>> Start DATA SHOWN
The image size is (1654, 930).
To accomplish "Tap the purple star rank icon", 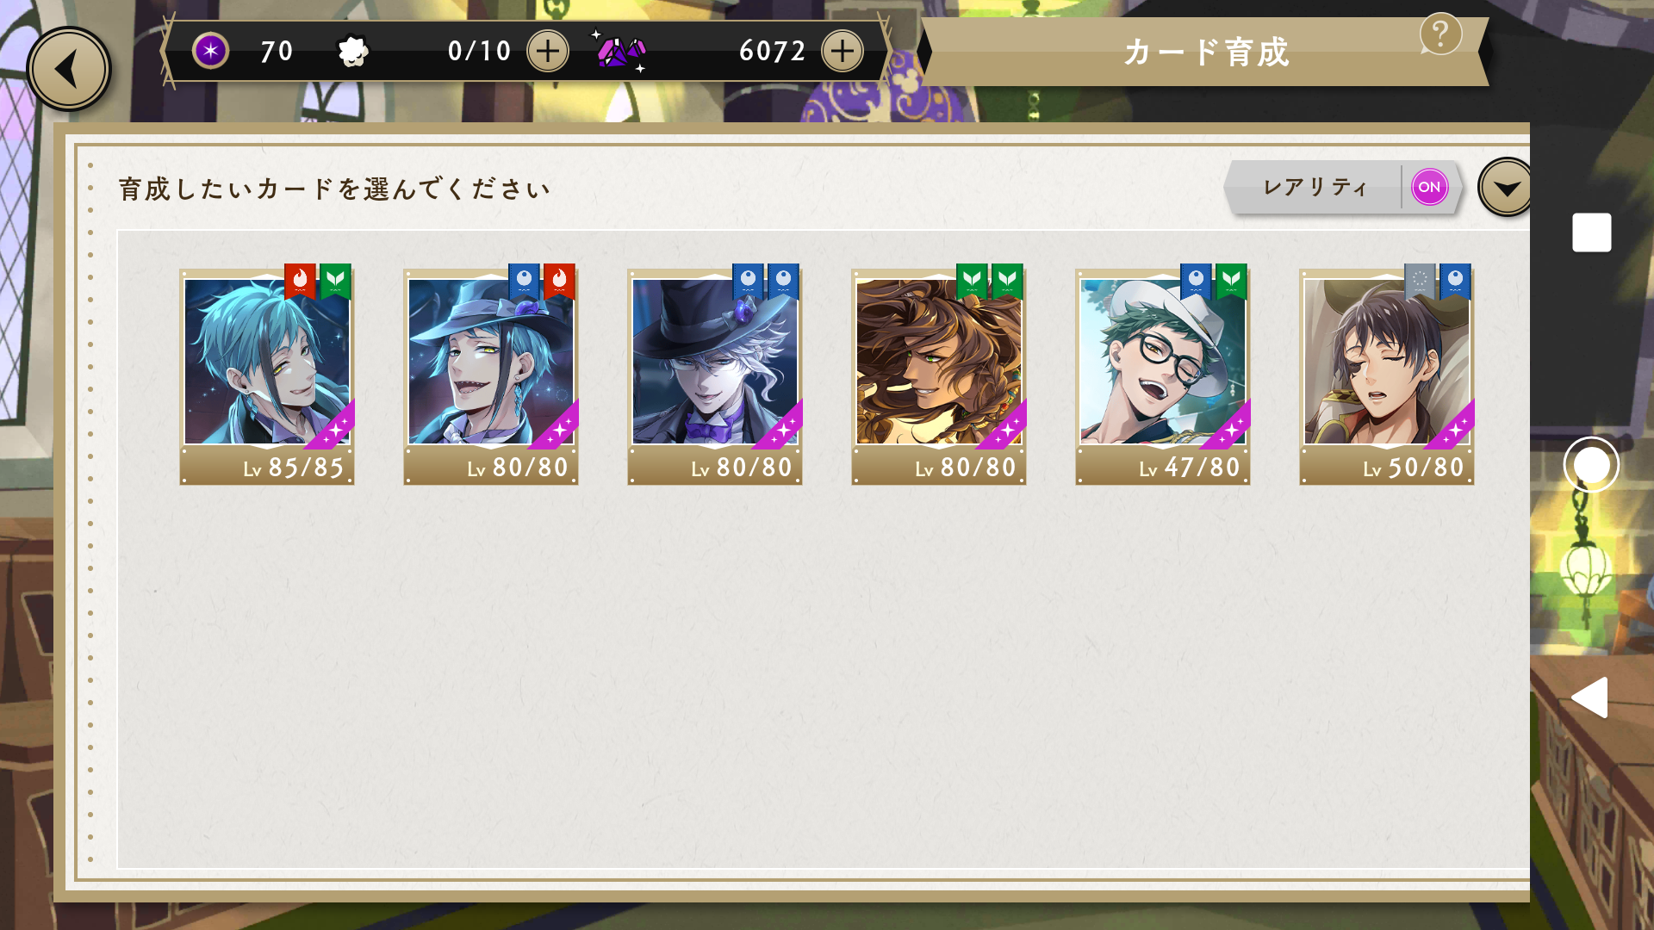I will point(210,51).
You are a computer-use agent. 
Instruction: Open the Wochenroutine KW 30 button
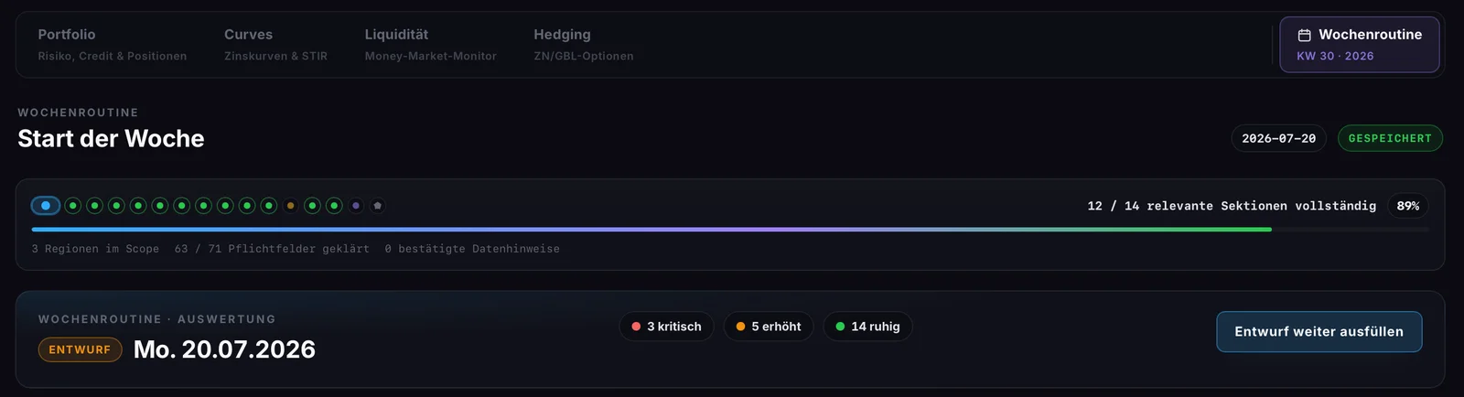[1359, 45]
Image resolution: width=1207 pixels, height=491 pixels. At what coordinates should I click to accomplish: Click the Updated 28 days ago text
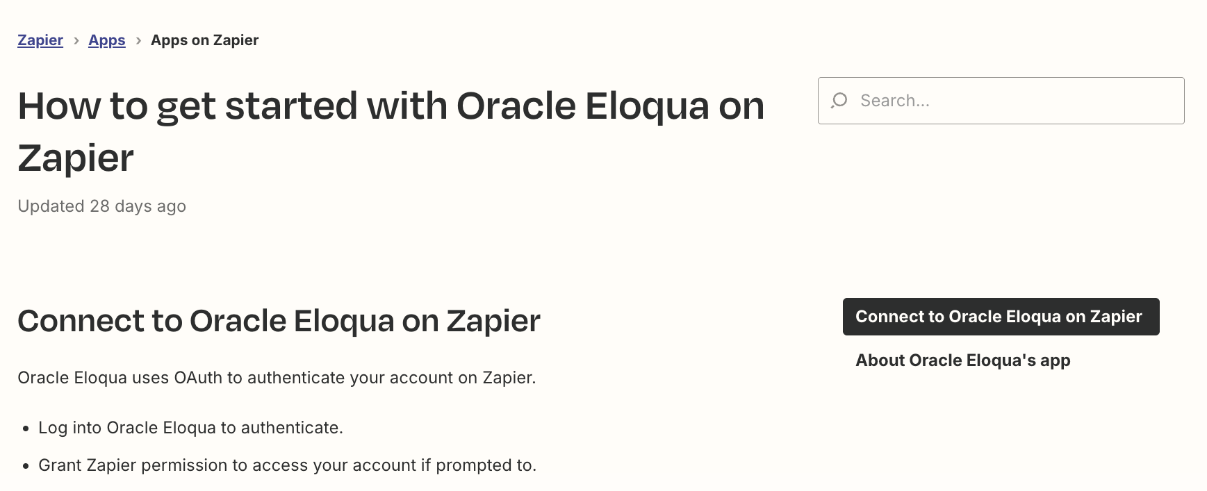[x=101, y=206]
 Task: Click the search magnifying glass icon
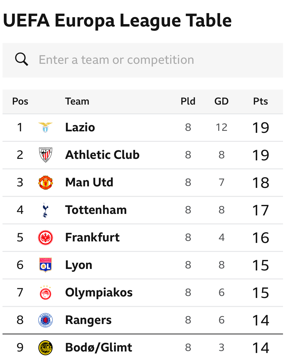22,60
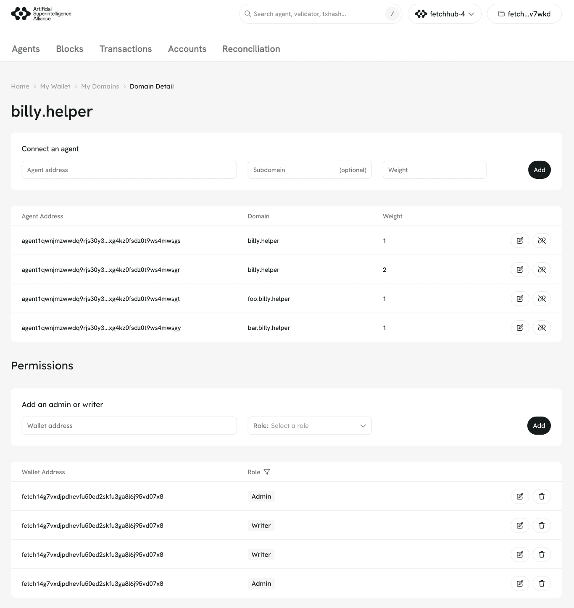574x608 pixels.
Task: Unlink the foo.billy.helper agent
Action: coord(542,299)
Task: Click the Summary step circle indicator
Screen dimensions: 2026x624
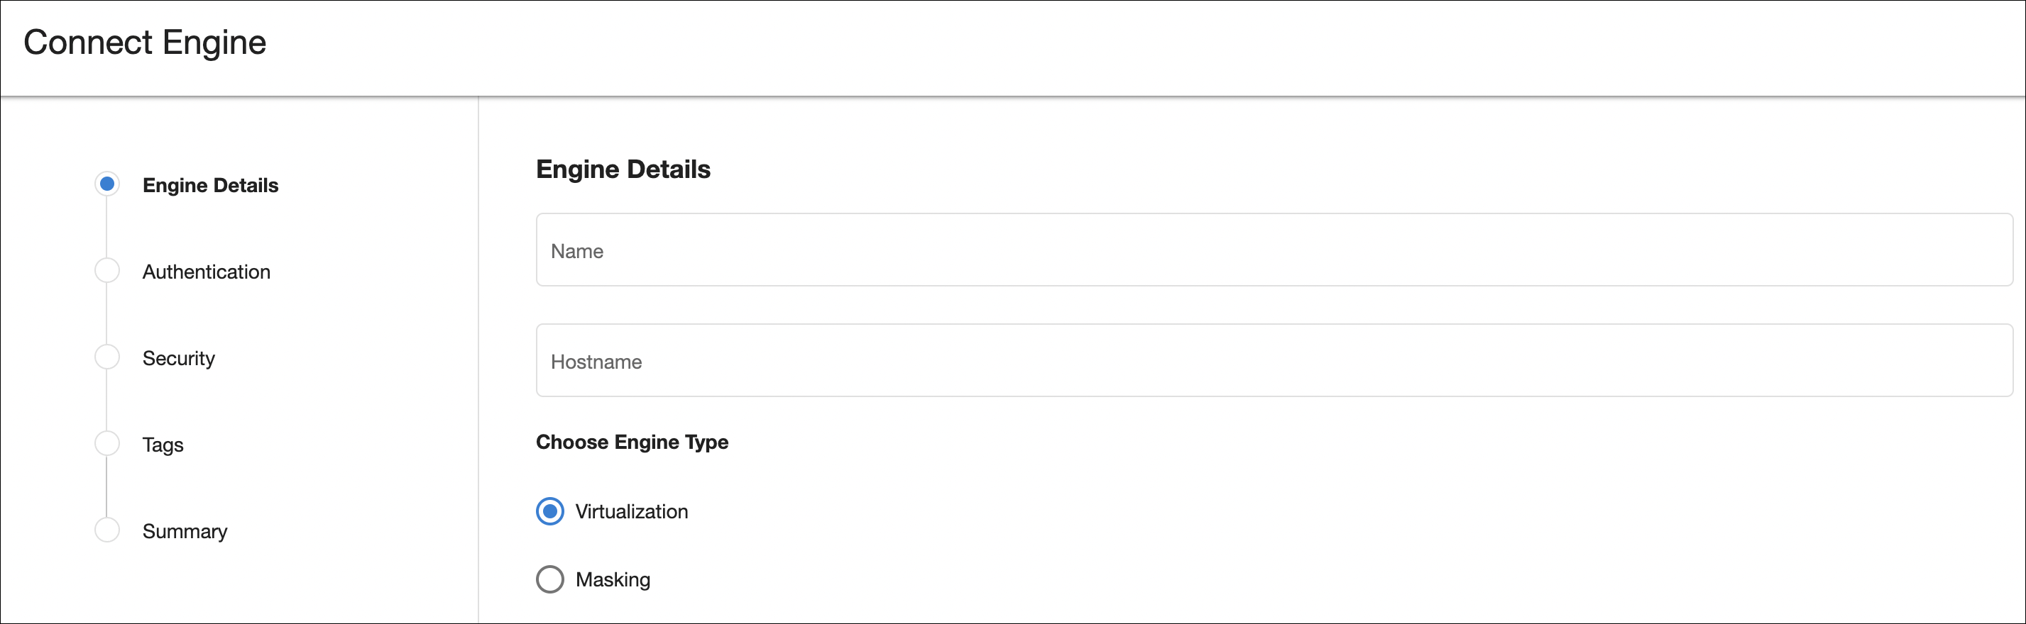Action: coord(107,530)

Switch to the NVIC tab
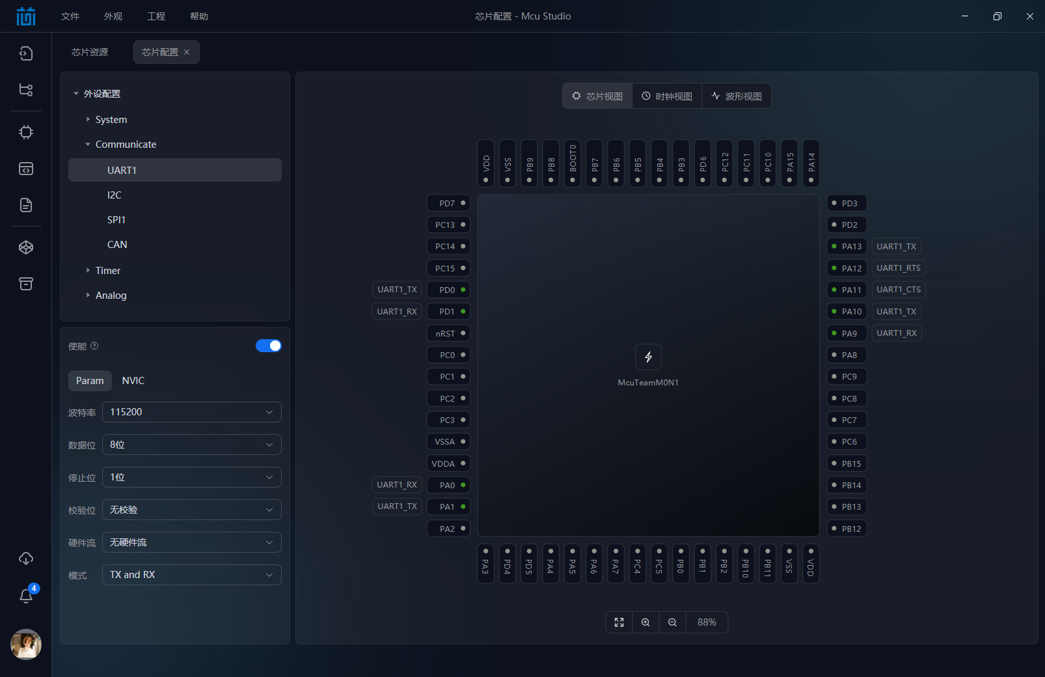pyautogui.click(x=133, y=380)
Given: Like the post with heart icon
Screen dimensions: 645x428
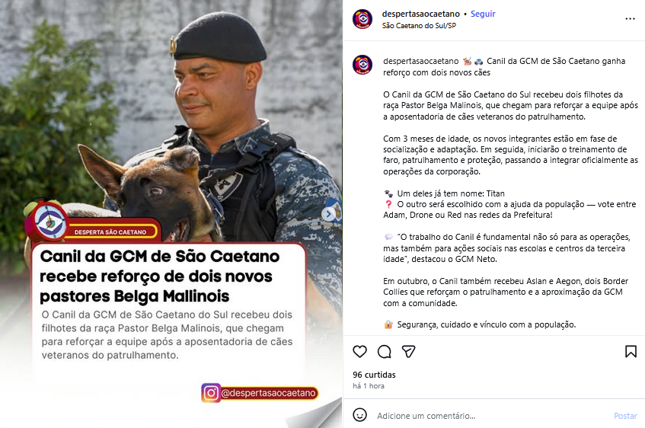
>> End DATA SHOWN
WHAT IS BEING ASKED
Rewrite everything from the line containing "Given: Like the post with heart icon" down to the end of the entries, replacing "heart icon" with "thumbs-up icon" and leaving the rest unchanged. Leave the pictures out of your answer.

THE REPLY
Given: Like the post with thumbs-up icon
Screen dimensions: 645x428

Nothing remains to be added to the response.